→ **Selected excerpt**:
——

This decision proves his undoing, since as the couple prepare to have sex, the jealous Frollo attacks Phoebus and stabs him in the back. Frollo makes a quick get-away and Phoebus is presumed dead, with Esmeralda, being the only one present, presumed to be the killer. Phoebus, however, is not dead and soon recovers from his injury. But this does not stop Esmeralda from being tried and sentenced to death for attempted murder and witchcraft. Phoebus has the power to prove her innocence, but he remains silent for fear of having his adultery exposed. In the end of the novel, he marries Fleur-de-Lys, and watches Esmeralda's execution with apparently little or no remorse. While Phoebus is one of the few characters to survive in the novel, he does not escape punishment entirely, as Hugo implies that his marriage will not be a happy or romantic one, condemning him to a miserable life.

Adaptations
Among the actors who have played Phoebus over the years in each adaptation of the novel are:

Disney version

In the first film
In the 1996 animated Disney adaptation of The Hunchback of Notre Dame, Phoebus serves a supporting protagonist, and his character is combined with that of Pierre Gringoire from Victor Hugo's original novel. He was voiced by Kevin Kline and animated by Russ Edmonds. He returns to Paris from the wars to be Captain of the Guard under Frollo, who is portrayed as a judge in this version, because his predecessor was a "bit of a disappointment" to Frollo. However, Phoebus begins to harbor a great dislike towards Frollo for his harsh methods, and displays sympathy towards the downtrodden and poor, shown when he steps in to stop two of Frollo's thugs from arresting Esmeralda for stealing money (which was honestly obtained), and requests to stop the citizens from torturing Quasimodo at the Festival of Fools. He becomes fond of Esmeralda, such as complimenting her for fighting as well as a man, and the two truly fall in love (unlike the Phoebus from the novel, who only wanted passion from Esmeralda). Midway through the film, as Frollo descends into a homicidal madness and burns down almost half the city in his ruthless manhunt for Esmeralda, after developing a lust for her, Phoebus becomes increasingly disgusted with Frollo's behavior. He finally rebels against Frollo when he objects to burning an innocent family's house with them inside just because they had given shelter to Roma in the past with no evidence that they have any knowledge of Esmeralda's current whereabouts. He is immediately sentenced to death for his rebellion and, after attempting to escape from Frollo and his men, is almost killed by being struck by an arrow and falling into the River Seine, but is rescued by Esmeralda from drowning. Esmeralda takes him to Notre Dame and leaves him in Quasimodo's care. Despite Quasimodo distrusting him, he and Phoebus join forces to find the Court of Miracles, the Traveller hideout, before Frollo attacks, but they are all captured when it is revealed that Frollo tricked them into helping him find the Court.

——

→ **Stated exercise A**:
Print the records starting at their first line and ending at the line containing "coord(392,153)", including both of those lines.
The records below are unrelated to the passage on Phoebus.

——

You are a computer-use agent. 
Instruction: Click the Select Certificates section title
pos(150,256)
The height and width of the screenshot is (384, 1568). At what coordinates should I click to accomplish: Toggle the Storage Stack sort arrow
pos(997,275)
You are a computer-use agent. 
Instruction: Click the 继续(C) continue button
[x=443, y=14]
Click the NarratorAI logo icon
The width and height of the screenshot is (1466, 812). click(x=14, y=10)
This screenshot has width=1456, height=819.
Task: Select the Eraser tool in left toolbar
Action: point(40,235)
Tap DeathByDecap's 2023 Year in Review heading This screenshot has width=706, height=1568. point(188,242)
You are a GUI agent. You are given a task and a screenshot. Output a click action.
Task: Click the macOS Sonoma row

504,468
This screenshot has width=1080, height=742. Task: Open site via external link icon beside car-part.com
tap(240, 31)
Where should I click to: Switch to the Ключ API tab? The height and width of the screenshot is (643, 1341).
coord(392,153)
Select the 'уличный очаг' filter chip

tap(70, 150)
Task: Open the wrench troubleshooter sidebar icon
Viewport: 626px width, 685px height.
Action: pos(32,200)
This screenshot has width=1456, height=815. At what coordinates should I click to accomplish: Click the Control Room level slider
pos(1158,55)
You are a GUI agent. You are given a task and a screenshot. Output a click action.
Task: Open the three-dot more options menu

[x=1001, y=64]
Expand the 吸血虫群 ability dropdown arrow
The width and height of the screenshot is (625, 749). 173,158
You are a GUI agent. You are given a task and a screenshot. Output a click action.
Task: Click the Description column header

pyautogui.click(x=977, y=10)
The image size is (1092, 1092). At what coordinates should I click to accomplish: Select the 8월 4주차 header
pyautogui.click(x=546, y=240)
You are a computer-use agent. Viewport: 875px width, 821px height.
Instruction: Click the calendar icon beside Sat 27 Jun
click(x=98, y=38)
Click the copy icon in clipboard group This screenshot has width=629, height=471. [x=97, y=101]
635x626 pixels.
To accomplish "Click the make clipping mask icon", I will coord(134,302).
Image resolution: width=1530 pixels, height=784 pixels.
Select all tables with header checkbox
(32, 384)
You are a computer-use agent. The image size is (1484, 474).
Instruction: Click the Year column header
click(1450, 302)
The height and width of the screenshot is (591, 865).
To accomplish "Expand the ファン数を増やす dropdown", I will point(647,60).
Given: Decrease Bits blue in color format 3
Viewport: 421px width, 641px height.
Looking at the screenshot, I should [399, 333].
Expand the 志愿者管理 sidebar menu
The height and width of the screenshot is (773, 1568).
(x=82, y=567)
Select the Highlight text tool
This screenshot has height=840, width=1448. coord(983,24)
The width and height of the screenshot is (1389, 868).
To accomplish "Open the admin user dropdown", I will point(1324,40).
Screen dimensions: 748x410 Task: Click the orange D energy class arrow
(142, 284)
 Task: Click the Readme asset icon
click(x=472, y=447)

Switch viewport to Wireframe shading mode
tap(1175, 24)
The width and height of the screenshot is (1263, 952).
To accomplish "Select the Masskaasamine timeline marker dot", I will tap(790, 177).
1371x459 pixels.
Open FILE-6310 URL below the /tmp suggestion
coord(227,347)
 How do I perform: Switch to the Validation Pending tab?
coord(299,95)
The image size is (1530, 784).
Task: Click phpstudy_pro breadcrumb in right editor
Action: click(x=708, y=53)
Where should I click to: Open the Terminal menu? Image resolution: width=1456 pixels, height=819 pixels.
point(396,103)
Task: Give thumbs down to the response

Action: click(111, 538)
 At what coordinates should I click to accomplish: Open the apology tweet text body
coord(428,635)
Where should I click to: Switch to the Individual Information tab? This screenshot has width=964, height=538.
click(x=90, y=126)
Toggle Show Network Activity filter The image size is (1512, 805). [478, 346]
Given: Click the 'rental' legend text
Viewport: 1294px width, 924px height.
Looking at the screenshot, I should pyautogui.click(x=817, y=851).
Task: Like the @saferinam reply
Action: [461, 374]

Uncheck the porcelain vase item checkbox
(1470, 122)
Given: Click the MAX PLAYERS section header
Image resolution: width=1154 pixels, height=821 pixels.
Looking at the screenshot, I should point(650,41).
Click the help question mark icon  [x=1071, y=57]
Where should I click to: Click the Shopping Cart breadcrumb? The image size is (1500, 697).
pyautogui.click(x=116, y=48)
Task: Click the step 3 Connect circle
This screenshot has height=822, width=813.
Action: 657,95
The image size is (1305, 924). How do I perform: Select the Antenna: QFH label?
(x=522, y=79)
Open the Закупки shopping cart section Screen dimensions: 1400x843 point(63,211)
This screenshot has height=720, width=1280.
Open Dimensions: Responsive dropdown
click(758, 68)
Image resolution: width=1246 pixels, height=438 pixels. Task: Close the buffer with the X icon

——

→ **Stated exercise B**:
Rewrite the part of the passage on Phoebus starting at "This decision proves" and ending at "a miserable life.", with "adultery" replaced by "affair".

→ **Expected answer A**:
You are a computer-use agent. 
Instruction: Click the Select Certificates section title
pos(150,256)
The height and width of the screenshot is (384, 1568). At what coordinates should I click to accomplish: Toggle the Storage Stack sort arrow
pos(997,275)
You are a computer-use agent. 
Instruction: Click the 继续(C) continue button
[x=443, y=14]
Click the NarratorAI logo icon
The width and height of the screenshot is (1466, 812). click(x=14, y=10)
This screenshot has width=1456, height=819.
Task: Select the Eraser tool in left toolbar
Action: point(40,235)
Tap DeathByDecap's 2023 Year in Review heading This screenshot has width=706, height=1568. point(188,242)
You are a GUI agent. You are given a task and a screenshot. Output a click action.
Task: Click the macOS Sonoma row

504,468
This screenshot has width=1080, height=742. Task: Open site via external link icon beside car-part.com
tap(240, 31)
Where should I click to: Switch to the Ключ API tab? The height and width of the screenshot is (643, 1341).
coord(392,153)

→ **Expected answer B**:
This decision proves his undoing, since as the couple prepare to have sex, the jealous Frollo attacks Phoebus and stabs him in the back. Frollo makes a quick get-away and Phoebus is presumed dead, with Esmeralda, being the only one present, presumed to be the killer. Phoebus, however, is not dead and soon recovers from his injury. But this does not stop Esmeralda from being tried and sentenced to death for attempted murder and witchcraft. Phoebus has the power to prove her innocence, but he remains silent for fear of having his affair exposed. In the end of the novel, he marries Fleur-de-Lys, and watches Esmeralda's execution with apparently little or no remorse. While Phoebus is one of the few characters to survive in the novel, he does not escape punishment entirely, as Hugo implies that his marriage will not be a happy or romantic one, condemning him to a miserable life.